ややあって、蛇神は翼を羽ばたかせて上空へ移動した。途端に長い大きな影が差し込む。彼らはぴったりとレモンへ追走してくる。
(「あたい達の他にも、色んな人が来たんだね」)
そこかしこに戦闘の跡が残っていた。とある場所では湯が真っ赤に染まり、また別の場所では雪を被っている珊瑚があった。
高温を放つ珊瑚を覆う雪には不思議な力を感じる。それ即ち、他の猟兵がこの場所で戦ったということだ。
「あ、見っけ!」
レモンは声を上げた。その後ですぐに口元を押さえる。岩の上から滝のように温泉が流れてくる場所で、敵はパラパラを踊っていた。

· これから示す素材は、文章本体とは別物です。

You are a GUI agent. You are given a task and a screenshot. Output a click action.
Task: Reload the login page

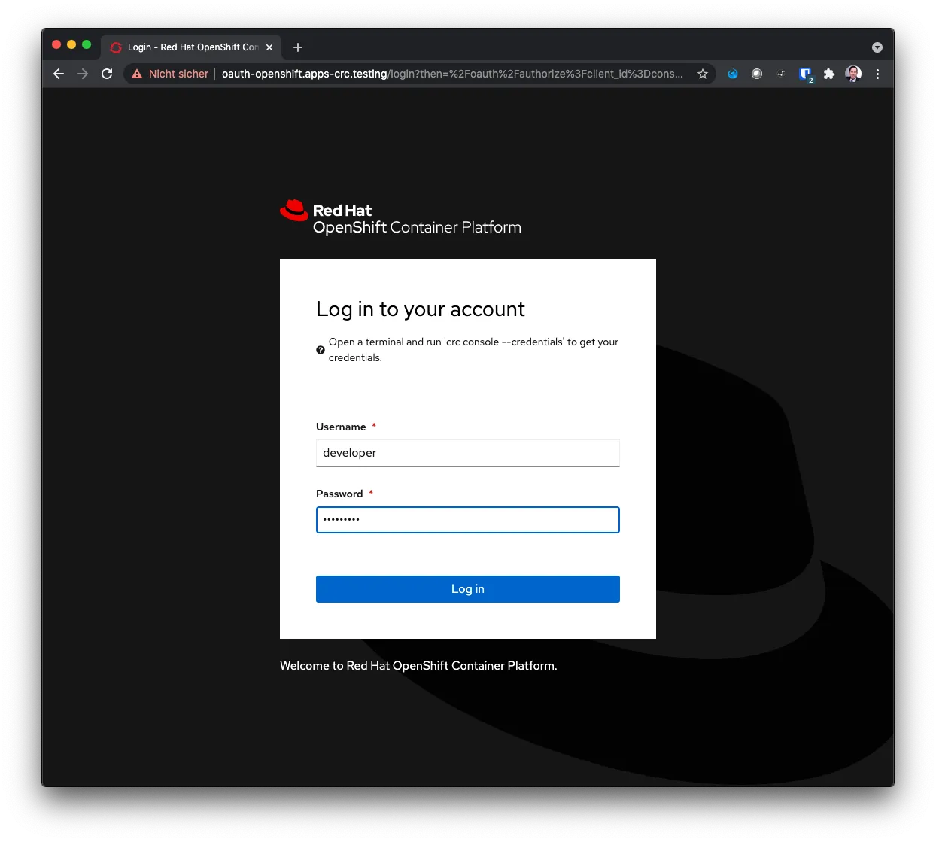coord(107,74)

敵との距離を目測したレモンは、蛇腹の剣を取り出す。レモンとしては珊瑚の回収が大切なのだ。一気に片をつけたい。
レモンの意志を汲み取った蛇神が咆哮した。大地を揺るがすほどの咆哮に、敵は「きゃああ!?」と悲鳴を上げた。アサシンたちは蜘蛛の子を散らすが如く方々へ駆け出す。
「逃がさないよっ!」
「あぐっ!?」
分割された剣がヒュオンッと音を立て敵へ斬りかかった。突然の奇襲に敵は成す術なく倒される。まずは一体。
「ひっ!?」
今度は上空から幽霊たちが降ってきた。幽霊たちは一心不乱に敵へ襲い掛かる。そこかしこで衝撃波が生じ、湯が不自然に波打ち始めた。
かろうじて攻撃を避ける敵は、腕を細かに振っている。これは、あれだ。パラパラダンスの続きだ。目聡く気がついたレモンは即座に指摘した。
「戦闘よりも踊りたいっていうのなら、お望み通り踊ると良いよっ! 但し、ダンスパートナーは衝撃波の弾幕だけどねっ!?」
二度目の咆哮が響き渡った。今度は上空から衝撃波が降ってくる。逃げ場のない衝撃波をまともに受けた敵は、潰れた悲鳴を上げて地面へ縫い付けられた。
「う……うっ……!」
四肢を痛めつけられた敵が呻く。不意にその体が明るく照らされた。
敵の周囲から光の柱が立ち昇っている。否、破壊光線だ。蛇神の口から放たれた光線が降り注ぎ、残っている敵を全て飲み込んでいた。
敵は一瞬で塵と化し、柱の中で焦げて消えていく。役目を終えたと分かった蛇神は幽霊たちを乗せ、歪んだ空間の向こうへ戻っていった。
「さぁ、回収するよ~!」
頼もしき蛇神と眷属達を見送ったレモンは、意気揚々と珊瑚へ駆け出していった。